Early detection of compromised free flap perfusion is critical. A common modality of thrombosis detection, physical examination augmented with hand-held Doppler, provides only intermittent data and is insensitive to venous compromise. Visible light spectroscopy provides continuous, noninvasive evaluation of tissue perfusion. The authors hypothesized that visible light spectroscopy is a more sensitive and specific monitoring method for early detection of postoperative flap compromise than intermittent hand-held Doppler and clinical examination. The authors prospectively conducted a controlled study evaluating the sensitivity, specificity, and accuracy of the T-Stat Model 303 VLS oximeter versus that of intermittent Doppler and clinical examination. The authors prospectively collected and analyzed patient data, complications, reoperations, flap failures, and tissue oxygen saturation.

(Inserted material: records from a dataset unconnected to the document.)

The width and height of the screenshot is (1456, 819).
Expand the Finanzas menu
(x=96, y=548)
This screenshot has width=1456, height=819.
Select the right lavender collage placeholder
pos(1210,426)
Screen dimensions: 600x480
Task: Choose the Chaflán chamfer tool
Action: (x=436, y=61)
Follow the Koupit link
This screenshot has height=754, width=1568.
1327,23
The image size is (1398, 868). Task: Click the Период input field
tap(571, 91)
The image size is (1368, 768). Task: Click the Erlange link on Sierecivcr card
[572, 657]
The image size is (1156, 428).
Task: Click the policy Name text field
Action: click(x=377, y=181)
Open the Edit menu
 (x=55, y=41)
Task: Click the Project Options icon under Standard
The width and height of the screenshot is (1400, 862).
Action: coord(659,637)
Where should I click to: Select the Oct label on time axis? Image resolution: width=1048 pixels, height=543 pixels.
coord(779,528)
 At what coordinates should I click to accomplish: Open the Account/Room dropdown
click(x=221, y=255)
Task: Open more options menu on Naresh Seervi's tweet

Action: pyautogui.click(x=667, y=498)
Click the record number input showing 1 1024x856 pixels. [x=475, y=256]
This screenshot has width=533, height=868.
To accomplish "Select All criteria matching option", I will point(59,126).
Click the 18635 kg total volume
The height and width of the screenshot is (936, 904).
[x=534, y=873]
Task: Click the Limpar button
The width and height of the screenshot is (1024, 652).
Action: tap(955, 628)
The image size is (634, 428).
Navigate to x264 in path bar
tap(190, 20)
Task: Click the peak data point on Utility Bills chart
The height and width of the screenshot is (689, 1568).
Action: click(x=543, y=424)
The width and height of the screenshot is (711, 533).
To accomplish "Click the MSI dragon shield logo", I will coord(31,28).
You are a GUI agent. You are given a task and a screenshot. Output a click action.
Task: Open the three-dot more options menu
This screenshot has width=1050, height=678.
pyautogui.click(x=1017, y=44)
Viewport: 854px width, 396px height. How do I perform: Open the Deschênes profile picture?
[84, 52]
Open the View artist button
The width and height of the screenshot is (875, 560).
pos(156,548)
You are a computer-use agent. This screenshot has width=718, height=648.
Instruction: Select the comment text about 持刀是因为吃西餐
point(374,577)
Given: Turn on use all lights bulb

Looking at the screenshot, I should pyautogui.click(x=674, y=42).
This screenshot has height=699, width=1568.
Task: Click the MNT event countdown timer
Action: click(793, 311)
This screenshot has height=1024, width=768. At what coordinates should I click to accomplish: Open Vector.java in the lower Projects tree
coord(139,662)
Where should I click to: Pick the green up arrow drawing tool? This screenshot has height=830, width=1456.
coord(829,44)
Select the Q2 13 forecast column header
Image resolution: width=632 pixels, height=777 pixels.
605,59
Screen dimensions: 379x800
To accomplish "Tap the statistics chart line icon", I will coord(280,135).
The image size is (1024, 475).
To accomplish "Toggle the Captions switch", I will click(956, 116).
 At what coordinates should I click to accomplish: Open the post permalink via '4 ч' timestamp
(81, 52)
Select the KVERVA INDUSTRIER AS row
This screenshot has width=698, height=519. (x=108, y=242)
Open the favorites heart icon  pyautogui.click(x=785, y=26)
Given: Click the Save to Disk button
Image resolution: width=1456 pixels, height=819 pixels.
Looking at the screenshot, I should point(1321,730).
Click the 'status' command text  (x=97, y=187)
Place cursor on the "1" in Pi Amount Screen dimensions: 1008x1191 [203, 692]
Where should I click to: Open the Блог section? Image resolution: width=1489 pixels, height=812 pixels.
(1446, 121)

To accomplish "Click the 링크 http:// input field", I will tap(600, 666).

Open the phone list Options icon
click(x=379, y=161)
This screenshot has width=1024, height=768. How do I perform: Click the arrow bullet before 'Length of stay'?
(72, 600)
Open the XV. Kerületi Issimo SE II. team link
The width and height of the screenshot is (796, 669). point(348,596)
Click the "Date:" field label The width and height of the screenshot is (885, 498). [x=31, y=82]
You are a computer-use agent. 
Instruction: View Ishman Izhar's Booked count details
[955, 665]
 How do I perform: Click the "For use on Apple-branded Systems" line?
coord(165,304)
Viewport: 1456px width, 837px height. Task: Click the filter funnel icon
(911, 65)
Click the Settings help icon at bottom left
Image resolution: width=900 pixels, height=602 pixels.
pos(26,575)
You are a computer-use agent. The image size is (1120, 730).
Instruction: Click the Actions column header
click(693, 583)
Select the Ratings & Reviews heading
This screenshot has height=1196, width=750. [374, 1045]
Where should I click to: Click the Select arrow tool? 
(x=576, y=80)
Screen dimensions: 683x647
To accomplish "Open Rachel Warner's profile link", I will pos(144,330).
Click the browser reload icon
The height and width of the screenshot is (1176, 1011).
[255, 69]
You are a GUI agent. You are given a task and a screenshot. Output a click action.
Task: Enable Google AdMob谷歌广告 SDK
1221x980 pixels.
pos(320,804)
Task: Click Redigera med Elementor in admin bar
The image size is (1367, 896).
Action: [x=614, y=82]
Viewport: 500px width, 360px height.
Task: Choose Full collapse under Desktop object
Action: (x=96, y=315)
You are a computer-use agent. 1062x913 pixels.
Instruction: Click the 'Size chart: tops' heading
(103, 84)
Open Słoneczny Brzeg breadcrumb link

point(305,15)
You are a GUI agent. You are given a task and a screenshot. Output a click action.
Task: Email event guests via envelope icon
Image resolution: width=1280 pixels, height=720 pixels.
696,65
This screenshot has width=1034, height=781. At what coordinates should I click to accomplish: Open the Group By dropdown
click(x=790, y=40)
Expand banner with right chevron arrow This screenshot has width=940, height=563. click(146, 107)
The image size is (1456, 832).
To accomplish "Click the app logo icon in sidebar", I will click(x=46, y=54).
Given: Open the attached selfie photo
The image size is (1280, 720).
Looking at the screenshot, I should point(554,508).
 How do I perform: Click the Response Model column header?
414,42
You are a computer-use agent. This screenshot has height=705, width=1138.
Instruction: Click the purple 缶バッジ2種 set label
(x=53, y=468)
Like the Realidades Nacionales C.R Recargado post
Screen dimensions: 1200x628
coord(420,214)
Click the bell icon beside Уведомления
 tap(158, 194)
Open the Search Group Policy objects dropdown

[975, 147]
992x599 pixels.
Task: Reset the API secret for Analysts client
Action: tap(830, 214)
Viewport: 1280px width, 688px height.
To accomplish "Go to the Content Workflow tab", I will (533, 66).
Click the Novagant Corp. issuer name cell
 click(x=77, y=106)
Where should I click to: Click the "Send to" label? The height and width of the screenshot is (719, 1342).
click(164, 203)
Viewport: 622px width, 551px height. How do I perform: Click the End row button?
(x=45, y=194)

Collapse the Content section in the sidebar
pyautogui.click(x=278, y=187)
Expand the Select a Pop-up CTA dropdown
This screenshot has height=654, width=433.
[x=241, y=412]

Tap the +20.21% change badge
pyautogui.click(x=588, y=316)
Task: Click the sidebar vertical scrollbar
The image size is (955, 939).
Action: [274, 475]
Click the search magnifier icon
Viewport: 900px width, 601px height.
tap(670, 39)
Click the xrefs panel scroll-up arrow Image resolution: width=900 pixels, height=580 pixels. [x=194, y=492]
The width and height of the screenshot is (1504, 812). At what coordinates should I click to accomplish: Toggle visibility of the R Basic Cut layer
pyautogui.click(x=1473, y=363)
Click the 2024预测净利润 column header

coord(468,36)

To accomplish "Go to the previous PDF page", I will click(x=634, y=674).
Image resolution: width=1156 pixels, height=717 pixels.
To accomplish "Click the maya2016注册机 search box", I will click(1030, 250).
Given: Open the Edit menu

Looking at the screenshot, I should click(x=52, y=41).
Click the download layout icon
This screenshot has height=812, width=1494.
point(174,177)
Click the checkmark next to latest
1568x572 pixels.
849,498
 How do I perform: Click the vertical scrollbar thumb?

Sixty-eight patients with 81 flaps completed the study. The majority of flaps (86.4 percent) were either transverse rectus abdominis musculocutaneous or deep inferior epigastric artery perforator flaps. The mean tissue oxygen saturation for all flaps in the study was 56.7 ± 7.1 percent (range, 39.4 to 72.1 percent) and did not differ significantly with patient comorbidity or flap type. During the course of the study, three flaps were returned to the operating room for exploration because of a perfusion abnormality, and the resulting salvage rate was 100 percent. The sensitivity, specificity, and accuracy of visible light spectroscopy were found to be greater than both intermittent Doppler and clinical examination. Visible light spectroscopy is a reliable, continuous adjunct to free tissue transfer monitoring with advantages over intermittent hand-held Doppler and clinical examination. Diagnostic, II.